TMZ reports that a Playboy (PLA) shareholder has filed a lawsuit against the company, alleging that majority shareholder and chief creative officer Hugh Hefner has intentionally sabotaged multiple deal possibilities in an effort to hold onto his own lifestyle.
"If you were Hugh Hefner, 81, would you give up the parade of busty blonds, the fancy mansion and the reality TV show for a payout?" the lawsuit asks. "Hefner has continued to live the good life and make sure everyone knows it.

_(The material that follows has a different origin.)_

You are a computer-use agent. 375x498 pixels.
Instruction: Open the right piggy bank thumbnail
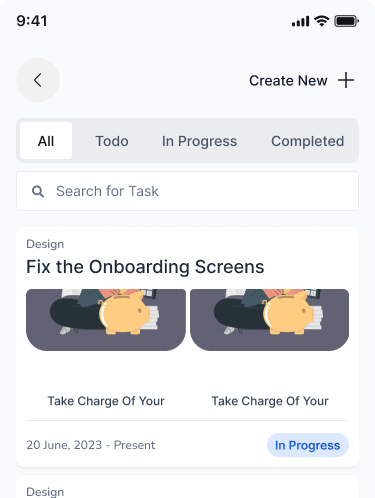click(x=270, y=320)
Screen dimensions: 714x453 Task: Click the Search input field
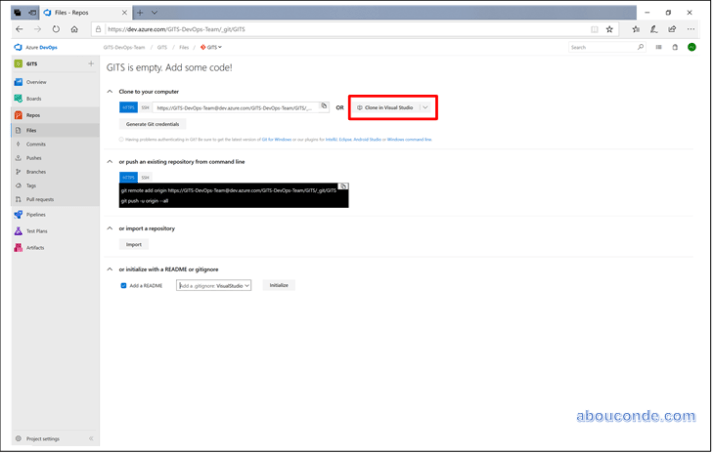(x=601, y=47)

Hefner remains in the limelight, showing up at media events and at the Playboy mansion ... with his girlfriends by his side."
The lawsuit further notes that "within the last six months Hefner has scuttled two attempts by potential suitors, Iconix Brand Management ('Iconix') and Golden Gate Capital ('Golden Gate') to acquire all or parts of Playboy at a significant premium as Playboy's stock price continues to deteriorate." The Courthouse News Service has more details.
Anyone who's followed the Playboy story over the years knows that the substance of the allegations is basically true: shareholders have suffered greatly while Mr. Hefner has lived the high life. But the problem is Playboy's lousy corporate governance and share structure: Mr. Hefner owns 70% of the company's A shares, which are the only shares with voting rights. Its that share structure that has allowed nepotism to flourish at the company -- Hef's daughter Christie was chair and CEO of the company from 1988 until early 2009, a 20-year run marked by absolutely horrible returns for shareholders.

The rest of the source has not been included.